:: Supplied material ::

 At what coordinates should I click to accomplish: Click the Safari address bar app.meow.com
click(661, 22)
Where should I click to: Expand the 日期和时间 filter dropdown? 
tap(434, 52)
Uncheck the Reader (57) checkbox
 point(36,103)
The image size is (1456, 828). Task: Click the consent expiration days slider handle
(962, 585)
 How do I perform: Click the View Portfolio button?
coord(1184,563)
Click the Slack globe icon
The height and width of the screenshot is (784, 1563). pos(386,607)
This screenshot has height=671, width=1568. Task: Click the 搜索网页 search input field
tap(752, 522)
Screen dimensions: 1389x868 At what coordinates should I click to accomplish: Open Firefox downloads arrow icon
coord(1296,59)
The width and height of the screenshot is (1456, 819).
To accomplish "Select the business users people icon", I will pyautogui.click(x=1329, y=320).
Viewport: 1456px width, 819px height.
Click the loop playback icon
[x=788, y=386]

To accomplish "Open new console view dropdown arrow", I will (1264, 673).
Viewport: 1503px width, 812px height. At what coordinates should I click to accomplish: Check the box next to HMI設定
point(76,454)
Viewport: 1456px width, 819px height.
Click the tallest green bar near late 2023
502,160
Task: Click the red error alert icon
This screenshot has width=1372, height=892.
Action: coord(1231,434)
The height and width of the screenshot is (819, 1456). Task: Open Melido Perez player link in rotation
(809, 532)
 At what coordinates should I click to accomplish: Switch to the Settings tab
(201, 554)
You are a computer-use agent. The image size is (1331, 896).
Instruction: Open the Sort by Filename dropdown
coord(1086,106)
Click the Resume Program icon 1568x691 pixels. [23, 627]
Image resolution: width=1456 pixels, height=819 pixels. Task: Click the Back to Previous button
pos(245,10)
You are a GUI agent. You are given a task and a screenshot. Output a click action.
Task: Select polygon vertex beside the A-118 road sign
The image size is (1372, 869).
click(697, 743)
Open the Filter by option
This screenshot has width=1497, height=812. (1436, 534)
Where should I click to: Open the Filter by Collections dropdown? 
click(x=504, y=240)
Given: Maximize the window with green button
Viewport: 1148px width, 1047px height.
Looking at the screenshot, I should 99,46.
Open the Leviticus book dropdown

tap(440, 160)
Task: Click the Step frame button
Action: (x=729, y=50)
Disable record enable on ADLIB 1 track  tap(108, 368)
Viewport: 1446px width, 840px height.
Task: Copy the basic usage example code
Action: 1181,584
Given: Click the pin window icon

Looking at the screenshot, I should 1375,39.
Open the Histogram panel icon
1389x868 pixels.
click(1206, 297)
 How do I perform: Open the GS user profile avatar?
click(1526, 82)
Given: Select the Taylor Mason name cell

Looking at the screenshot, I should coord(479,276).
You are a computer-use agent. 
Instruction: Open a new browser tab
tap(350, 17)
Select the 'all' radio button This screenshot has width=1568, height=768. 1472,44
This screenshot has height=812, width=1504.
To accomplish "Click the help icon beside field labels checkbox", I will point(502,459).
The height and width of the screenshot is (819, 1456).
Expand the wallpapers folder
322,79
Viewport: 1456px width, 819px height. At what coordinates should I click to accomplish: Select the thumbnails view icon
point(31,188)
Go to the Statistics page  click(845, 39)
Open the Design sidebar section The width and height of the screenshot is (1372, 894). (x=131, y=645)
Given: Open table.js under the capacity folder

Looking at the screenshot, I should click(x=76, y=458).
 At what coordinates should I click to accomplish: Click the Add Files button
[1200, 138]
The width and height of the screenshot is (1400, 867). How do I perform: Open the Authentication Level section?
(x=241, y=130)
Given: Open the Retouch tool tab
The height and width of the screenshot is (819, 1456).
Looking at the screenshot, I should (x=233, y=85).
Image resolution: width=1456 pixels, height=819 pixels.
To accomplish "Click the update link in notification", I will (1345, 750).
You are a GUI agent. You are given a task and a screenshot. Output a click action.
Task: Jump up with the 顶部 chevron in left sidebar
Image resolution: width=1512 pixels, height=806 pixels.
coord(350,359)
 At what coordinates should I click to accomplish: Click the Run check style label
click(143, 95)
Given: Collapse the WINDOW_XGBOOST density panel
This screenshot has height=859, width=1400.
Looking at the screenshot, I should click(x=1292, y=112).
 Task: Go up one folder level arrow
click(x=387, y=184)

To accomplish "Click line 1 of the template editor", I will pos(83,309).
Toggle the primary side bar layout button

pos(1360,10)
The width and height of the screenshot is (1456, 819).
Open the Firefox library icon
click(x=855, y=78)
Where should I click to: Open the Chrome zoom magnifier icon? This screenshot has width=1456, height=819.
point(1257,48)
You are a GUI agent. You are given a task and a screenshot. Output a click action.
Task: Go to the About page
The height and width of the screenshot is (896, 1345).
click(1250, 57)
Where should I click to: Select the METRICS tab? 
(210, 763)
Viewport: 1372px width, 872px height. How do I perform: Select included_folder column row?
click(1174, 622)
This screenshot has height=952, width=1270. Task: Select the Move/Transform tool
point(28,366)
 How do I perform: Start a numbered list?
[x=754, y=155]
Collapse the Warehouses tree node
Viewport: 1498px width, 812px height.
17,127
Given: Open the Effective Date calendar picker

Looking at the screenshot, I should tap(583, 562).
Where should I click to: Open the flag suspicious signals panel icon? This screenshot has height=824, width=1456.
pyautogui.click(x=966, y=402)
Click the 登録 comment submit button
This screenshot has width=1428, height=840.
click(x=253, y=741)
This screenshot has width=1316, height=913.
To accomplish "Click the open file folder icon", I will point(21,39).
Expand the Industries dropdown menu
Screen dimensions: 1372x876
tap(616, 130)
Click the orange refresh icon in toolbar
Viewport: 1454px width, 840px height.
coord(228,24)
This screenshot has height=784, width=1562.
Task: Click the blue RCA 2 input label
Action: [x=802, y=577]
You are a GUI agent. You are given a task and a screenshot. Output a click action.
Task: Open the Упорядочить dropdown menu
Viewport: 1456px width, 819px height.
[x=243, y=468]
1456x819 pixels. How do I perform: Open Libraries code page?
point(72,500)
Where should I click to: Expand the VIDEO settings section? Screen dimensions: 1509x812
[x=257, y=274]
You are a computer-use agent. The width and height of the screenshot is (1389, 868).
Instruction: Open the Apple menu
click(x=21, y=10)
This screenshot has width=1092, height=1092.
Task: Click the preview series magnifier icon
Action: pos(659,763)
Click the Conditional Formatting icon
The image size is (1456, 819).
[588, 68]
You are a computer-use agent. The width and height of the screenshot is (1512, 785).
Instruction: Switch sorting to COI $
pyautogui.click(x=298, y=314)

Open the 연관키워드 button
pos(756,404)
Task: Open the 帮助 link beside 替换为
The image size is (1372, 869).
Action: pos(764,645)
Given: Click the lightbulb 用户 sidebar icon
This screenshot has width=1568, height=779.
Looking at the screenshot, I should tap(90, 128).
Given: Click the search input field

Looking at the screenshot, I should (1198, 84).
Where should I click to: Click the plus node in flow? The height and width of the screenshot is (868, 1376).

:::

*Required action*:
Copy out each line of the data that holds the string "computer".

*Answer for the task*:
You are a computer-use agent. The image size is (1331, 896).
You are a computer-use agent. 
You are a computer-use agent. The width and height of the screenshot is (1389, 868).
You are a computer-use agent. The width and height of the screenshot is (1512, 785).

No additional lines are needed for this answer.